RM: This is simply meeting a pledge made under David Cameron but there is a lot of analysis suggesting it will not be enough, especially given the pressure that social care cuts are putting on the NHS.
RM: May’s government has clearly anticipated a problem in prisons that could quickly spiral further out of control, and acted to put more money into prison safety.
RM: Some had interpreted Theresa May’s comments that she wanted the UK to have the lowest corporation tax rate in the G20 as a sign that she could slash it as low as 15% – the rate promised by the US president-elect, Donald Trump. However, Hammond has held off for now.
RM: The crackdown on fraudulent whiplash claims was a widely trailed measure aimed at helping ‘just about managing’ families. But it looks like this could be offset at least partially by the higher consumer tax on insurance premiums.
RM: This is a revenue raiser for the Treasury as employers will have to pay national insurance on benefits like mobile phone contracts and gym membership.
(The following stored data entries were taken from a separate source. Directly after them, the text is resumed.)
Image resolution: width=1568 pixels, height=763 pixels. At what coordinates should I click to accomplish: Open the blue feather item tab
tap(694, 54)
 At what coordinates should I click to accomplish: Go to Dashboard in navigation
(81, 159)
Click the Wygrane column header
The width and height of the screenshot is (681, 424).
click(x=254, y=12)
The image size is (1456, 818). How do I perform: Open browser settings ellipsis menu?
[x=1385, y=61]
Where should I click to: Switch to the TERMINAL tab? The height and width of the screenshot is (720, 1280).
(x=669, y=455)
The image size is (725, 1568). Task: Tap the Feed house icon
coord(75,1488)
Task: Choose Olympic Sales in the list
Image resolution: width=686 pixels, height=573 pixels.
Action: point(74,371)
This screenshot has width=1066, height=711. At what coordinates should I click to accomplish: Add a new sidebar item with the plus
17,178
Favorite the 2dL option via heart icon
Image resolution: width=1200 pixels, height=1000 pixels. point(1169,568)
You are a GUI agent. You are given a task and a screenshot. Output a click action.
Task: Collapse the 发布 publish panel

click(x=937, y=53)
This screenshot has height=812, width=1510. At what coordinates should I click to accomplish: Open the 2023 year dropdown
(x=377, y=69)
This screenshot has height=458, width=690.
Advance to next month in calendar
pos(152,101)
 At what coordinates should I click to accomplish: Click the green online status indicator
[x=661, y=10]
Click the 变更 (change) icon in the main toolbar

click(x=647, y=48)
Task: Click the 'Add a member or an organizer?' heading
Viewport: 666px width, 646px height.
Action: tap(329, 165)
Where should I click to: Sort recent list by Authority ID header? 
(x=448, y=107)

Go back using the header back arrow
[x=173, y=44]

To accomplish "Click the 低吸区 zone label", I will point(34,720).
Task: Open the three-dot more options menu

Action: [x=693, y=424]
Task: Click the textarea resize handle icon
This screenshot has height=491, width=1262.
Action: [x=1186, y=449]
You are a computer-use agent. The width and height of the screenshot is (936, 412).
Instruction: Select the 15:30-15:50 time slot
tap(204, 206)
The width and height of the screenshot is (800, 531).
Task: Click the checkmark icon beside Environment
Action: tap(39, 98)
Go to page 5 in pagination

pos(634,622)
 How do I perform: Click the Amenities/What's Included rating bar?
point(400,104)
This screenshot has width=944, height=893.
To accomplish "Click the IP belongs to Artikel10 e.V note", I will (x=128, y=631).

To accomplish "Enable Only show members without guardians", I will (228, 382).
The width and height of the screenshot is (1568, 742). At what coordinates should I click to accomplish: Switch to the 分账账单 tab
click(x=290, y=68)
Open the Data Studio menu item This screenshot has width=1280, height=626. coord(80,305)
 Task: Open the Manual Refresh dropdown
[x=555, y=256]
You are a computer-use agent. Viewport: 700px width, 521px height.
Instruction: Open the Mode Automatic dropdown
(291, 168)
Experts suggest the incentive for businesses to offer work perks will plummet.
RM: Another year, another crackdown on tax avoidance. The measure is a good one though. It is specifically aimed at closing down the scheme the Guardian exposed last week where employment agencies make windfalls by exploiting the flat rate scheme.
RM: This will raise a significant amount for the Treasury and cost employers on average £7.18 per worker. This is because the earnings threshold above which a business has to pay NI contributions will not rise with inflation but a modest £1 next year, bringing it into line with the threshold for employees.
RM: Hammond built this passage up so much that it sounded like he was about to announce another big rise in the personal allowance. However, he is simply confirming Osborne’s previous pledges.
RM: This was another widely trailed policy. It will be good news for workers on minimum wage jobs but the rise is not big enough to keep pace with Osborne’s promise that the rate will reach £9 by 2020.
RM: This is designed to incentivise people on part-time jobs to increase their hours, as it will slow the rate at which in-work benefits are withdrawn for those on universal credit. It has been welcomed by campaigners as a first step, but Iain Duncan Smith, the former work and pensions secretary, has said it does not go far enough.
RM: This is an agenda to help the ‘squeezed middle’ that could have been outlined by the former Labour leader Ed Miliband. In fact, when Miliband proposed the ban on letting agency fees, the Conservatives claimed it would lead to higher rents and less choice for tenants.
RM: This may be the help for savers that Theresa May hinted at in her Conservative conference speech when she claimed savings were being eroded by monetary policy. That appeared to be an unprecedented intervention in the activities of the Bank of England. However, she might simply have had this retail offering from the government in mind.
RM: It is becoming quite politically impossible for a chancellor to raise fuel duty, given the annual pressure against any more rises from Tory backbenchers and the rightwing press.
RM: Hammond has a reputation for being dull but this seemed to be an attempt at a dry joke. He announced dramatically that he was about to abolish the autumn statement, giving the impression he was about to resign, before simply switching to an autumn budget and spring statement. The spring statement will no longer be a major fiscal event but a response to economic forecasts produced twice a year by the OBR.